## Work item
Search the data for "Given". Each line containing it is to be copied.

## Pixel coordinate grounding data
____________

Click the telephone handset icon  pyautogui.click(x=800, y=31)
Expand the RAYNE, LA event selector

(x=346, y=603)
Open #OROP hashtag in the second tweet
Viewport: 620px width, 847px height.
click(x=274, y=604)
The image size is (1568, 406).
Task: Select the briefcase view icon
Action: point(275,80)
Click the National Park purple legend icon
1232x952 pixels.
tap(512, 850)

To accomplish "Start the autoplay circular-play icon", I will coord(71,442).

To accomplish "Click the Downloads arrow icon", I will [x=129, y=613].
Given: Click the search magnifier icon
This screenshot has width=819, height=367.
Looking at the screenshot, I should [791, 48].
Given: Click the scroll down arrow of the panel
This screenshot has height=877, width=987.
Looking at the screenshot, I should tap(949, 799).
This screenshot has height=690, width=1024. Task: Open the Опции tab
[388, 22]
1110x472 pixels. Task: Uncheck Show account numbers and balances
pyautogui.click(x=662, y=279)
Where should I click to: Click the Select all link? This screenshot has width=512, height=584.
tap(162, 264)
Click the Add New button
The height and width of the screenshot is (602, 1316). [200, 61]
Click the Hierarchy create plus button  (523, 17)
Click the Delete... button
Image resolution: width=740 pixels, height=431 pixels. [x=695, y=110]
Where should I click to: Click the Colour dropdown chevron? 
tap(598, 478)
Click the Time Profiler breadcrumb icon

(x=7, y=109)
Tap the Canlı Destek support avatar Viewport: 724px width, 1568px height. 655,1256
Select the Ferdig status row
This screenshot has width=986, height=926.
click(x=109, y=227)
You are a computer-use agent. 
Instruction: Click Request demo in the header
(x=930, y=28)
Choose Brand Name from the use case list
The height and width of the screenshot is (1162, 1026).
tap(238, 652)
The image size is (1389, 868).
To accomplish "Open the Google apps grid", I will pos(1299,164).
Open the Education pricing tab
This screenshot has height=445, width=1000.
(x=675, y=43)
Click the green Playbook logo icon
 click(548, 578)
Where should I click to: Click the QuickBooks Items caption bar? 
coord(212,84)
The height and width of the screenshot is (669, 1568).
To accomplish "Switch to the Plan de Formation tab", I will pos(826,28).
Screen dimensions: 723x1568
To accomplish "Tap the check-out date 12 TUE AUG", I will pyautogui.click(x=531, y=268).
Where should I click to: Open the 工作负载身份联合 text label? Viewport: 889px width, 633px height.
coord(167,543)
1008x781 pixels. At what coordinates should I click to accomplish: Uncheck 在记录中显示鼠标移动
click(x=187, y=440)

____________

## Exercise response
Given: Click the search magnifier icon
Given: Click the scroll down arrow of the panel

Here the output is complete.